Copied exactly and without pictures, the lines from the beginning of the entries through the one that holds "Gebouwd met Storefront" should form the entire reply.

(RECORDS FOR THE EXERCISE begins)

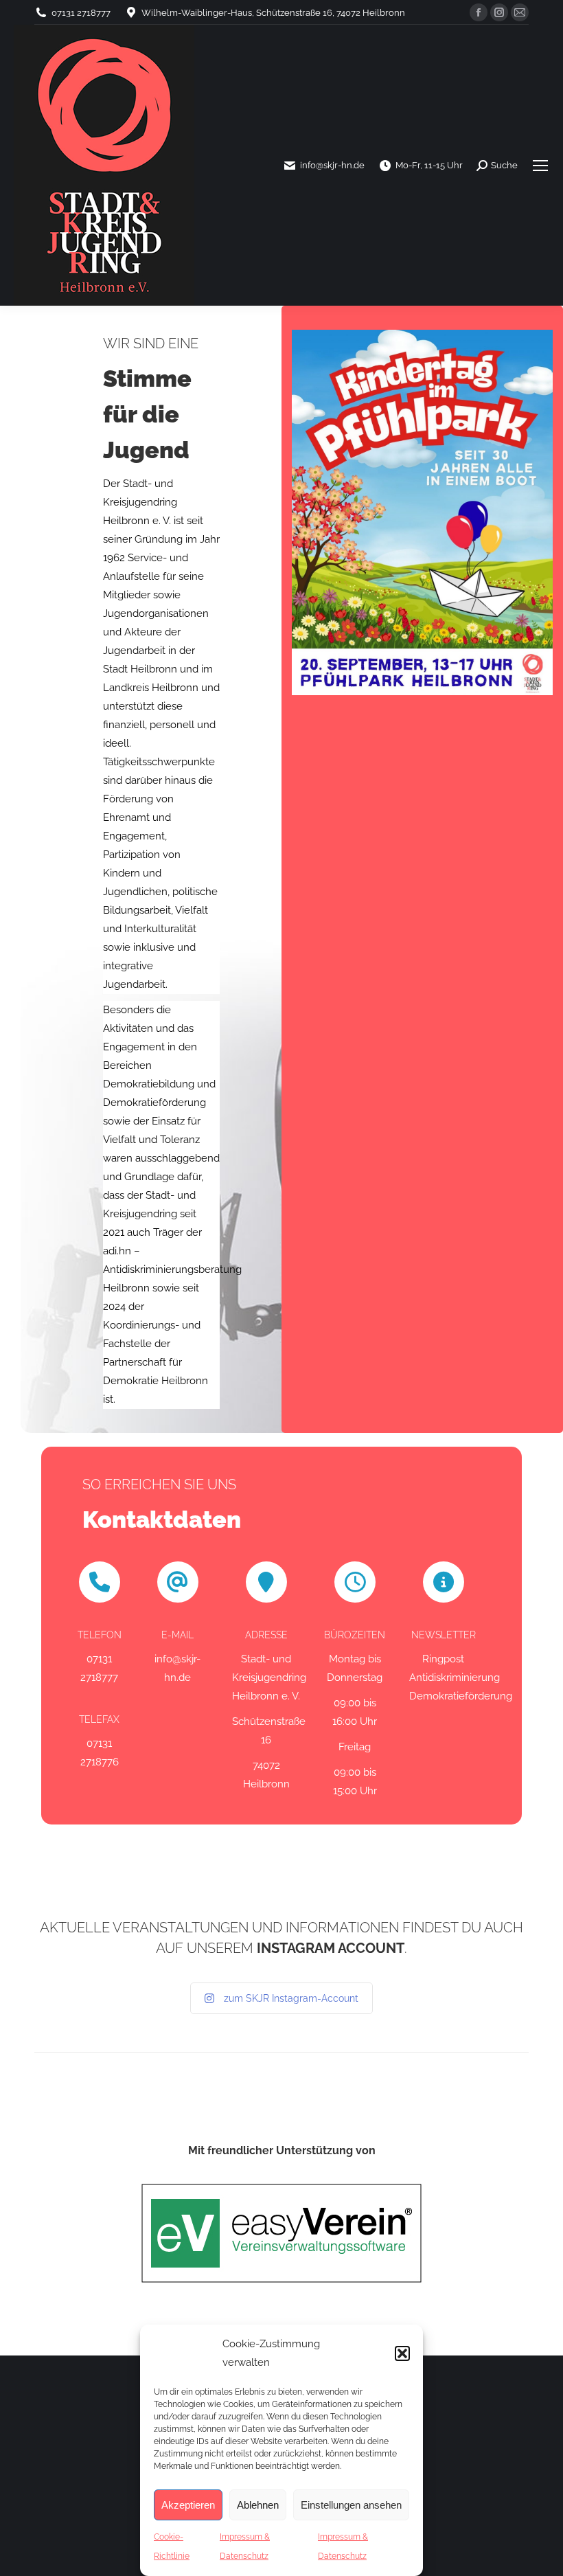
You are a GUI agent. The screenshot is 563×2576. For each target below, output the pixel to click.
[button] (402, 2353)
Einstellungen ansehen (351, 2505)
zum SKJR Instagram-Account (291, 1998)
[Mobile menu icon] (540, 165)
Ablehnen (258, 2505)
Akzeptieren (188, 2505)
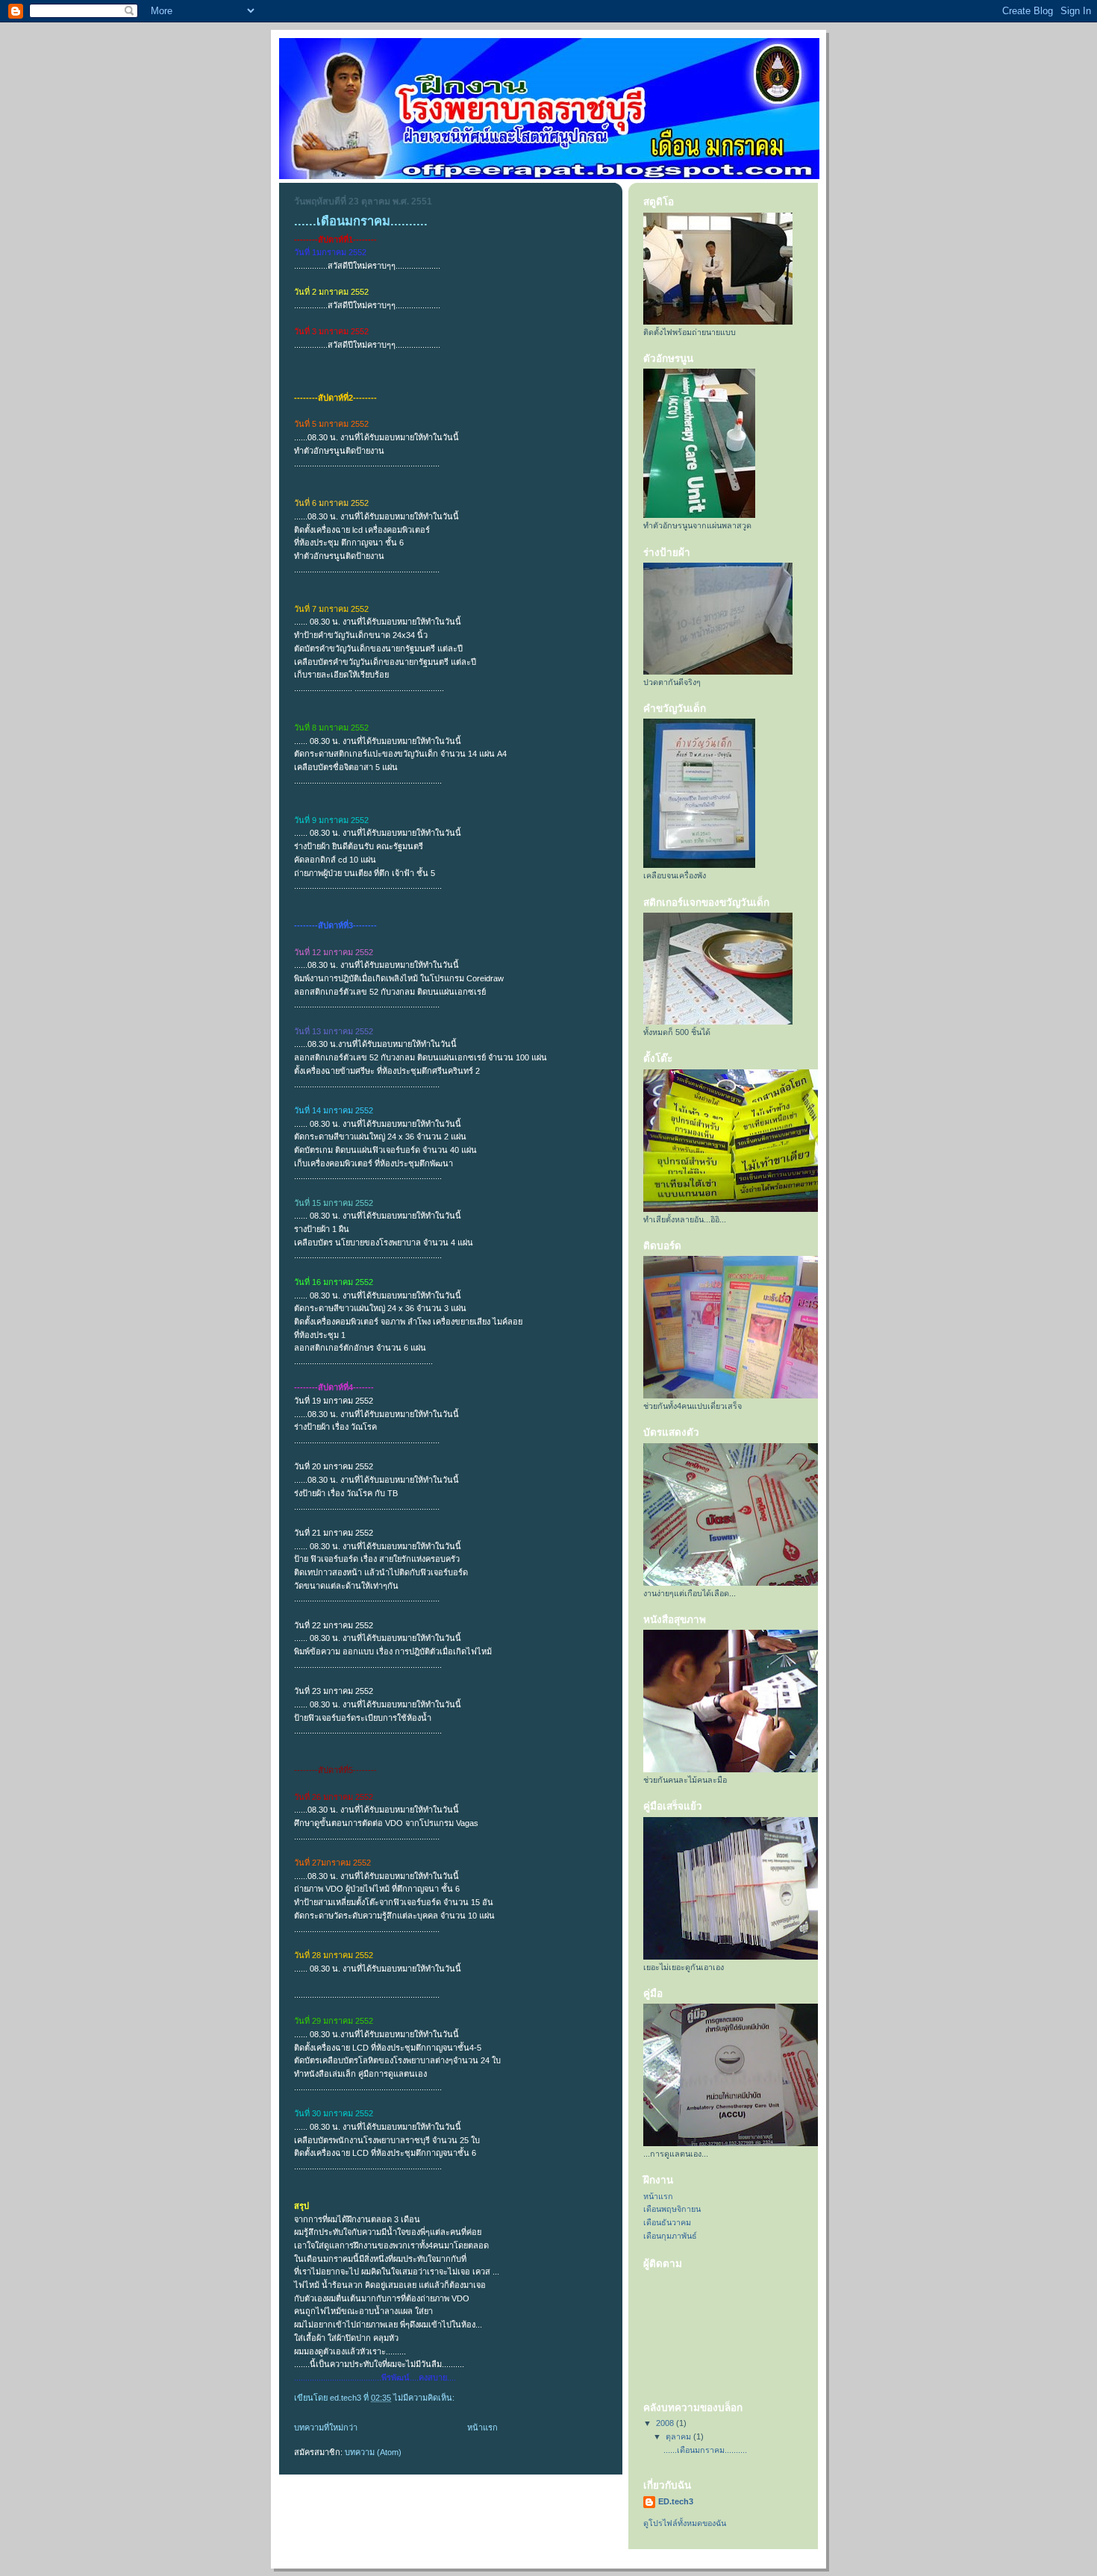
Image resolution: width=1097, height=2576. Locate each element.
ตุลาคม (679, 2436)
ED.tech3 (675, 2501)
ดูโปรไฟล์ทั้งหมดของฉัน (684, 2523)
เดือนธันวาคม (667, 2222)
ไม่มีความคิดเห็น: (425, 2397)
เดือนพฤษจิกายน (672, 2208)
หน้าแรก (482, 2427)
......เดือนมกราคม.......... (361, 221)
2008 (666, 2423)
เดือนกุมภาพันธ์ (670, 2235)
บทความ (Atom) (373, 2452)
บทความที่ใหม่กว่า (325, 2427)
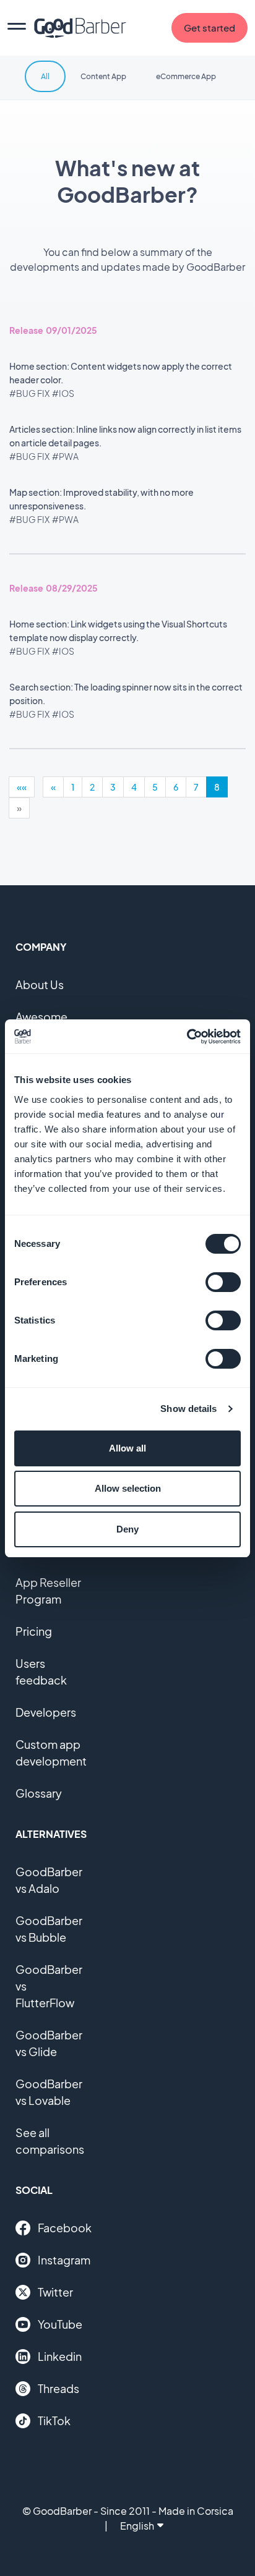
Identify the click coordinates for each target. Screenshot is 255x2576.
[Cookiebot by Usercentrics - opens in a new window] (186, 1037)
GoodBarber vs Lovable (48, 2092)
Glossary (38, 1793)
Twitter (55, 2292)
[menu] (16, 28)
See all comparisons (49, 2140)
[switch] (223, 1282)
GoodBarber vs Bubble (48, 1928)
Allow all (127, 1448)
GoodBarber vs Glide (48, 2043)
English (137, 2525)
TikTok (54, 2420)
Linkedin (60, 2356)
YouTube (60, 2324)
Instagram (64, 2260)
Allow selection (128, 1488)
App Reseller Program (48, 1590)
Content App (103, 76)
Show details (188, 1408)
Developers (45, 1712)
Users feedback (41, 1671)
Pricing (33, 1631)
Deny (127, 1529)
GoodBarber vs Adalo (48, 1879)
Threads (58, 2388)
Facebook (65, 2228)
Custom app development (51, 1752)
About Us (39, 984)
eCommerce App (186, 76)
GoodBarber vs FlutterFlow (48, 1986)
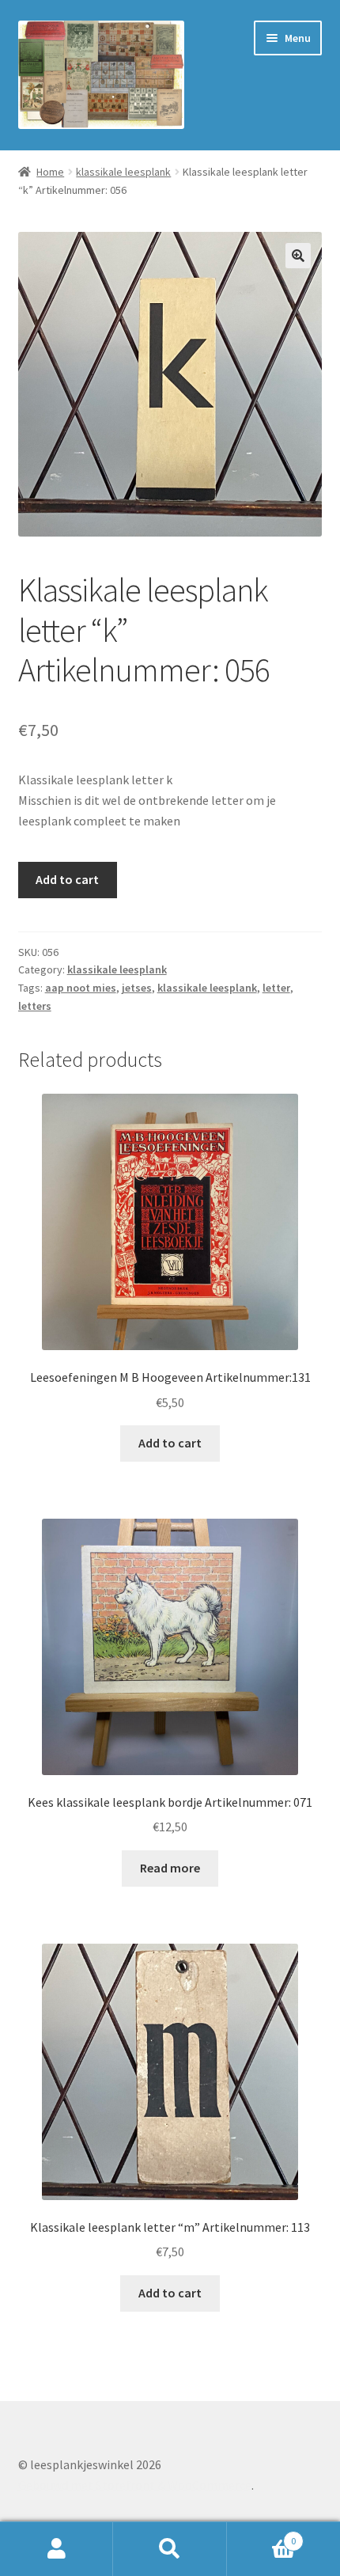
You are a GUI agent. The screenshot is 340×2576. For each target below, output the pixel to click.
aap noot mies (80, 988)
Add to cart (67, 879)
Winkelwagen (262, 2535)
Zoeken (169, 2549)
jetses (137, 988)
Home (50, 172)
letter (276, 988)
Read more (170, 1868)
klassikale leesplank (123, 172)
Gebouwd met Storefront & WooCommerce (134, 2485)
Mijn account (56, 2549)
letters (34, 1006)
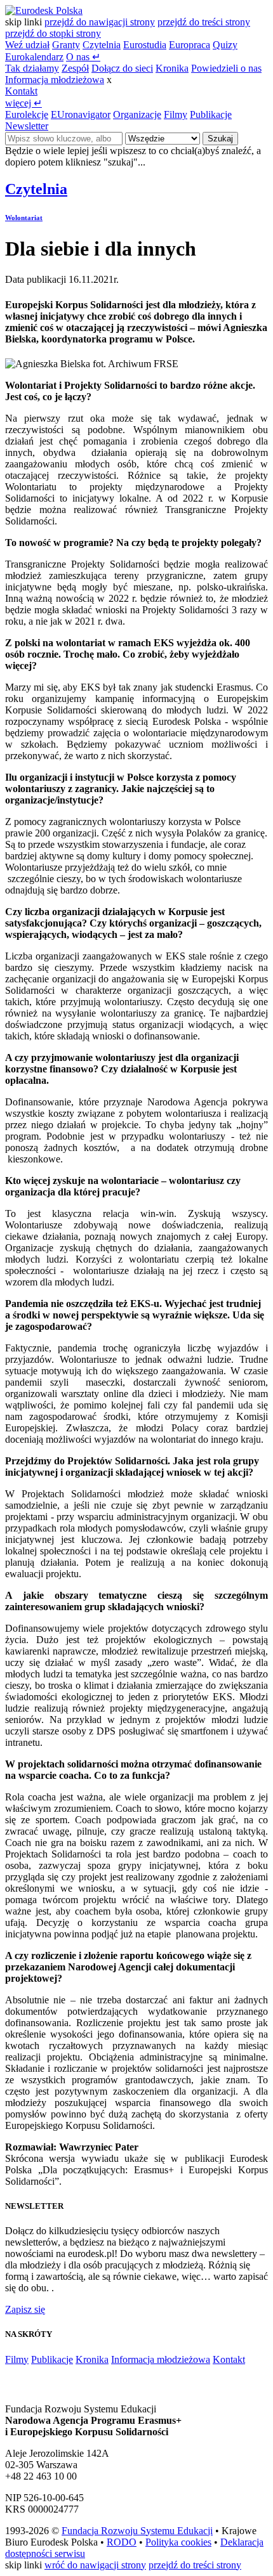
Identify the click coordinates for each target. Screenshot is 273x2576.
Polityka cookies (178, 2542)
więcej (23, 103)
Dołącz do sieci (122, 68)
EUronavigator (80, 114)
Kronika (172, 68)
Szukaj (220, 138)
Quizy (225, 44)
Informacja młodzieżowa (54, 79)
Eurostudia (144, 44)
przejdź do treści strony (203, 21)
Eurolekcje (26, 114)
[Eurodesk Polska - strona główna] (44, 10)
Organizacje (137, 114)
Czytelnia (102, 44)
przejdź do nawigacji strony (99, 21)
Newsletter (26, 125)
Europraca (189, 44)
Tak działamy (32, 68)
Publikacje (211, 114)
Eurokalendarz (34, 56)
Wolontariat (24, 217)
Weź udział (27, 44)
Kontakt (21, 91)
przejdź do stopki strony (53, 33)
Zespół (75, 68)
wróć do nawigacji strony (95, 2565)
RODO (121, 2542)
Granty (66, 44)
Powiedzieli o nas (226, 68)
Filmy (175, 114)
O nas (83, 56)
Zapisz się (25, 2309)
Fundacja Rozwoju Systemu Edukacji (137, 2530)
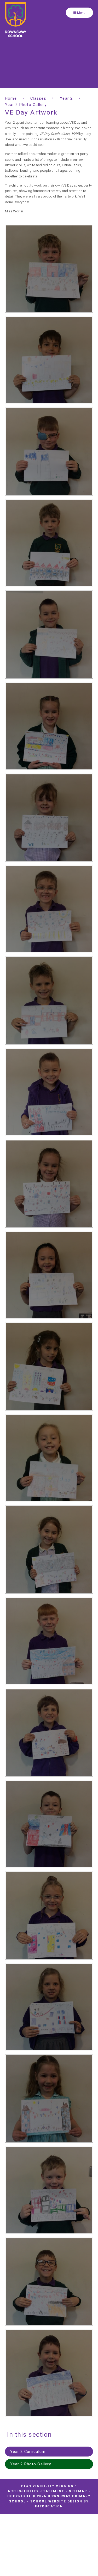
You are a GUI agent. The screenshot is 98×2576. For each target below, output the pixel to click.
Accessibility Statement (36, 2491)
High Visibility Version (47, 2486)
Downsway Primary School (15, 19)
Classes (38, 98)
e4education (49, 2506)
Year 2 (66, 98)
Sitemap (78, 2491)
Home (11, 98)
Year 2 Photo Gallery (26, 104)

(RECORDS FOR THE EXERCISE ends)

__RESPONSE__.
You are a GUI agent. The screenshot is 563×2576. For each target below, output the pixel to click.
[button] (402, 2353)
Einstellungen ansehen (351, 2505)
zum SKJR Instagram-Account (291, 1998)
[Mobile menu icon] (540, 165)
Ablehnen (258, 2505)
Akzeptieren (188, 2505)
Image resolution: width=1097, height=2576. Locate each element.
ตุลาคม (679, 2436)
ED.tech3 (675, 2501)
ดูโปรไฟล์ทั้งหมดของฉัน (684, 2523)
เดือนธันวาคม (667, 2222)
ไม่มีความคิดเห็น: (425, 2397)
เดือนพฤษจิกายน (672, 2208)
หน้าแรก (482, 2427)
......เดือนมกราคม.......... (361, 221)
2008 (666, 2423)
เดือนกุมภาพันธ์ (670, 2235)
บทความ (Atom) (373, 2452)
บทความที่ใหม่กว่า (325, 2427)
Identify the click coordinates for each target. Screenshot is 255x2576.
[Cookiebot by Usercentrics - opens in a new window] (186, 1037)
GoodBarber vs Lovable (48, 2092)
Glossary (38, 1793)
Twitter (55, 2292)
[menu] (16, 28)
See all comparisons (49, 2140)
[switch] (223, 1282)
GoodBarber vs Bubble (48, 1928)
Allow all (127, 1448)
GoodBarber vs Glide (48, 2043)
English (137, 2525)
TikTok (54, 2420)
Linkedin (60, 2356)
YouTube (60, 2324)
Instagram (64, 2260)
Allow selection (128, 1488)
App Reseller Program (48, 1590)
Content App (103, 76)
Show details (188, 1408)
Developers (45, 1712)
Users feedback (41, 1671)
Pricing (33, 1631)
Deny (127, 1529)
GoodBarber vs Adalo (48, 1879)
Threads (58, 2388)
Facebook (65, 2228)
Custom app development (51, 1752)
About Us (39, 984)
eCommerce App (186, 76)
GoodBarber vs FlutterFlow (48, 1986)
You are a GUI agent. The screenshot is 340×2576. For each target below, output the pixel to click.
aap noot mies (80, 988)
Add to cart (67, 879)
Winkelwagen (262, 2535)
Zoeken (169, 2549)
jetses (137, 988)
Home (50, 172)
letter (276, 988)
Read more (170, 1868)
klassikale leesplank (123, 172)
Gebouwd met Storefront & WooCommerce (134, 2485)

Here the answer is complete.